Hi! I'm pretty sure that the follow series diverges, but Wolfram Alpha claims that it converges. Why does Wolfram Alpha compute this wrong? $$\sum_{k=1}^{\infty}\frac{1}{k^{2-\cos(1/k)}}$$
The terms of the series are asymptotically equivalent to 1/k. Hence the series diverges with the same speed as the harmonic series:
1/k
Limit[k^(Cos[1/k] - 2)/k^-1, k -> Infinity] AsymptoticEqual[k^(Cos[1/k] - 2), 1/k, k -> Infinity]`enter code here`
Hello folkx :) Wolfram|Alpha is RIGHT, this series converges. Here is the proof by a friend of mine (Jean-Pierre Delgado) :
Well it is in French but so simple to read :) Have fun and keep cool :) Jean-Michel Collard
The steps are correct but the conclusion is wrong. The last step means the series uniformly convergent to a divergent series. So the series is divergent. Simply speaking anything parallel to $1/x$ on log log plot or can be squeezed between two parallel lines are divergent.
$k^{-1.2}$ is close but eventually it will go across any parallel line. Convergence test is always tricky topic if the result is close to one. Handle with care.

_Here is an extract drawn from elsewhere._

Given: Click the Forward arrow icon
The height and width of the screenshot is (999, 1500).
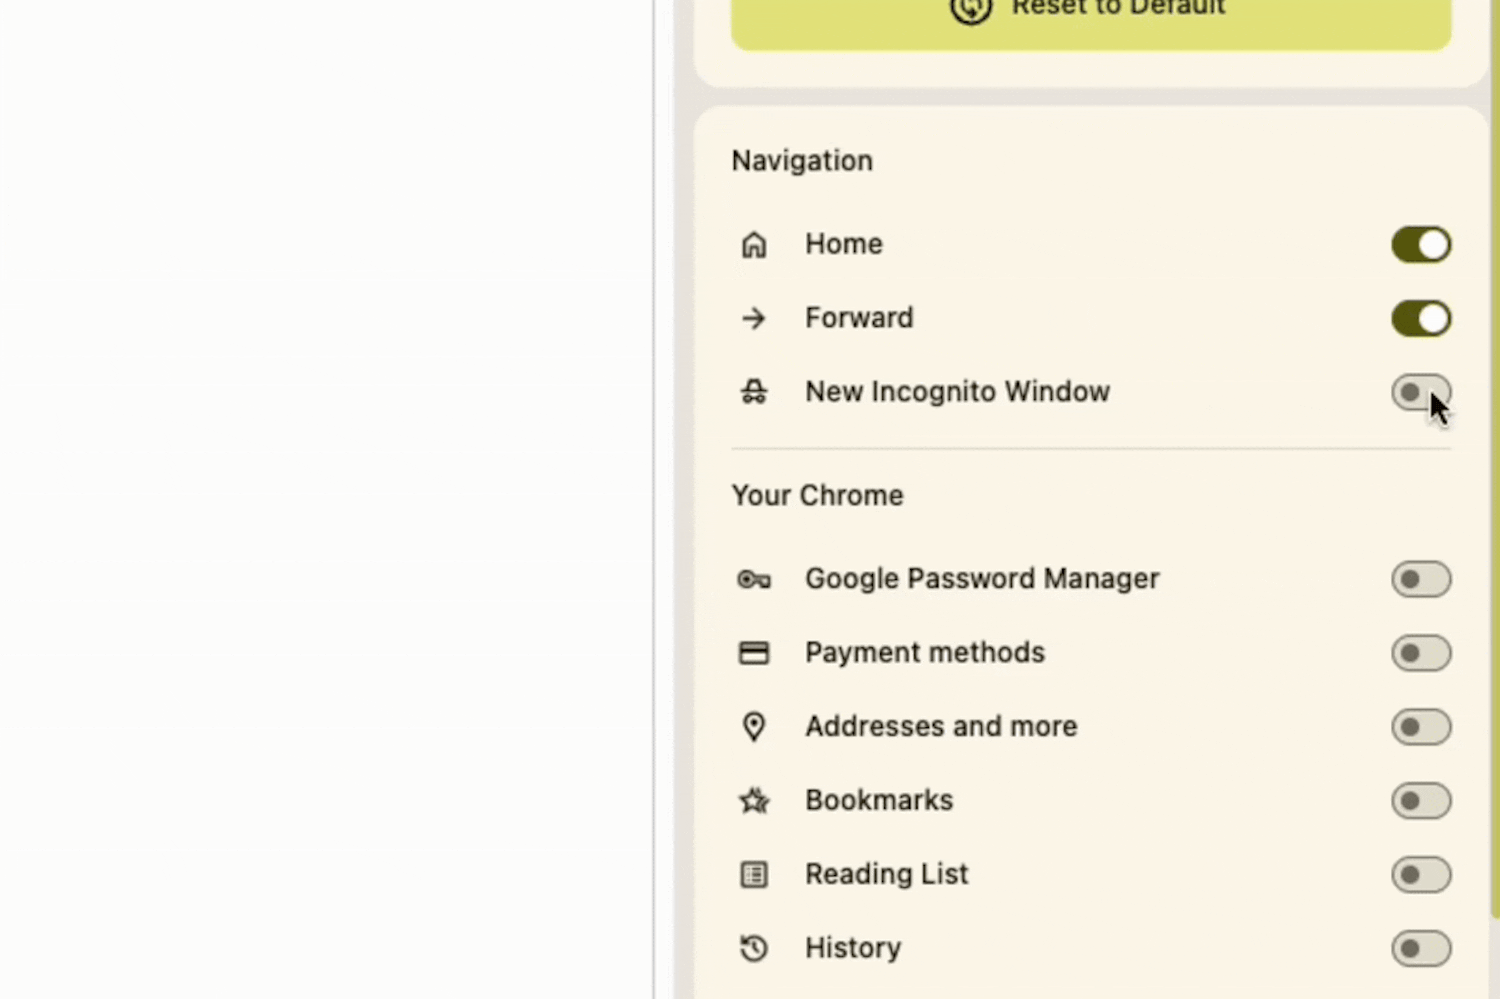Looking at the screenshot, I should (x=754, y=319).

Hello Shengui and others, Yes the proof USING Mathematica is clear enough and is absolutely right. But what I expected is a formal proof of the divergence withOUT using Mathematica. I just need a clue to start to prove it with pen and paper. Thank you for the very high quality of your post!
Jean-Michel Collard
Thank you Jim and Shenghui! Then we agree on that the sum in fact is divergent! Shenghui, thanks for reporting the issue to the Wolfram|Alpha math team. Could you please let me know if/when they find out what went wrong and how they were able to fix the issue? Thanks in advance!
This series should be divergent and it can be checked with Asymptotic function.
I have send a feedback about this observation to the W|A math team. Thanks.